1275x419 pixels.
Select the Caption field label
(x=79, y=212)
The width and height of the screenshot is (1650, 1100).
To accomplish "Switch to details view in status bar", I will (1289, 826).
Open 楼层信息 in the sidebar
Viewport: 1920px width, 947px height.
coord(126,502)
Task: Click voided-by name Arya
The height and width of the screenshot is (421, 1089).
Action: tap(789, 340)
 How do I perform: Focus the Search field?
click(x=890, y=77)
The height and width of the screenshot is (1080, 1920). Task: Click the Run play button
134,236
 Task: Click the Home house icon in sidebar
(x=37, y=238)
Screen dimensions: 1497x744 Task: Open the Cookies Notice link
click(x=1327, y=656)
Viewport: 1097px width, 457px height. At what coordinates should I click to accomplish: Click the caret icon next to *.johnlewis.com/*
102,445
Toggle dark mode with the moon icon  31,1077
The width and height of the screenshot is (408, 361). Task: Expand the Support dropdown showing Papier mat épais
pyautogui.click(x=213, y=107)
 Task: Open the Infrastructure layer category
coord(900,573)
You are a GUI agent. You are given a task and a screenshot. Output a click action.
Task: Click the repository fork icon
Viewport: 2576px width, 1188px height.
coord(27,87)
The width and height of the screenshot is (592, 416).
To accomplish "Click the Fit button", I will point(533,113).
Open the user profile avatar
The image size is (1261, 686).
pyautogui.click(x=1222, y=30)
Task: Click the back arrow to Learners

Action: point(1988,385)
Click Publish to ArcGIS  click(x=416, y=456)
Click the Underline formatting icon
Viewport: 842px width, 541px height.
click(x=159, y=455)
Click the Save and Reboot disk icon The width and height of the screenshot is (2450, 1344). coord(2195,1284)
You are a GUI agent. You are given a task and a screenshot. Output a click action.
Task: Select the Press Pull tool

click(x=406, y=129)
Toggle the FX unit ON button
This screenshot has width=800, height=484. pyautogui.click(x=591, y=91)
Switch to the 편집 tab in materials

**WHAT YOU HAVE TO DO:** Could you update all the items above by replacing "Viewport" with "Display" everywhere it occurs and leaving every other line unchanged?

**EXERCISE OUTPUT:**
1275x419 pixels.
Select the Caption field label
(x=79, y=212)
The width and height of the screenshot is (1650, 1100).
To accomplish "Switch to details view in status bar", I will (1289, 826).
Open 楼层信息 in the sidebar
Display: 1920px width, 947px height.
coord(126,502)
Task: Click voided-by name Arya
The height and width of the screenshot is (421, 1089).
Action: tap(789, 340)
 How do I perform: Focus the Search field?
click(x=890, y=77)
The height and width of the screenshot is (1080, 1920). Task: Click the Run play button
134,236
 Task: Click the Home house icon in sidebar
(x=37, y=238)
Screen dimensions: 1497x744 Task: Open the Cookies Notice link
click(x=1327, y=656)
Display: 1097px width, 457px height. At what coordinates should I click to accomplish: Click the caret icon next to *.johnlewis.com/*
102,445
Toggle dark mode with the moon icon  31,1077
The width and height of the screenshot is (408, 361). Task: Expand the Support dropdown showing Papier mat épais
pyautogui.click(x=213, y=107)
 Task: Open the Infrastructure layer category
coord(900,573)
You are a GUI agent. You are given a task and a screenshot. Output a click action.
Task: Click the repository fork icon
Display: 2576px width, 1188px height.
coord(27,87)
The width and height of the screenshot is (592, 416).
To accomplish "Click the Fit button", I will point(533,113).
Open the user profile avatar
The image size is (1261, 686).
pyautogui.click(x=1222, y=30)
Task: Click the back arrow to Learners

Action: point(1988,385)
Click Publish to ArcGIS  click(x=416, y=456)
Click the Underline formatting icon
Display: 842px width, 541px height.
click(x=159, y=455)
Click the Save and Reboot disk icon The width and height of the screenshot is (2450, 1344). coord(2195,1284)
You are a GUI agent. You are given a task and a screenshot. Output a click action.
Task: Select the Press Pull tool

click(x=406, y=129)
Toggle the FX unit ON button
This screenshot has width=800, height=484. pyautogui.click(x=591, y=91)
Switch to the 편집 tab in materials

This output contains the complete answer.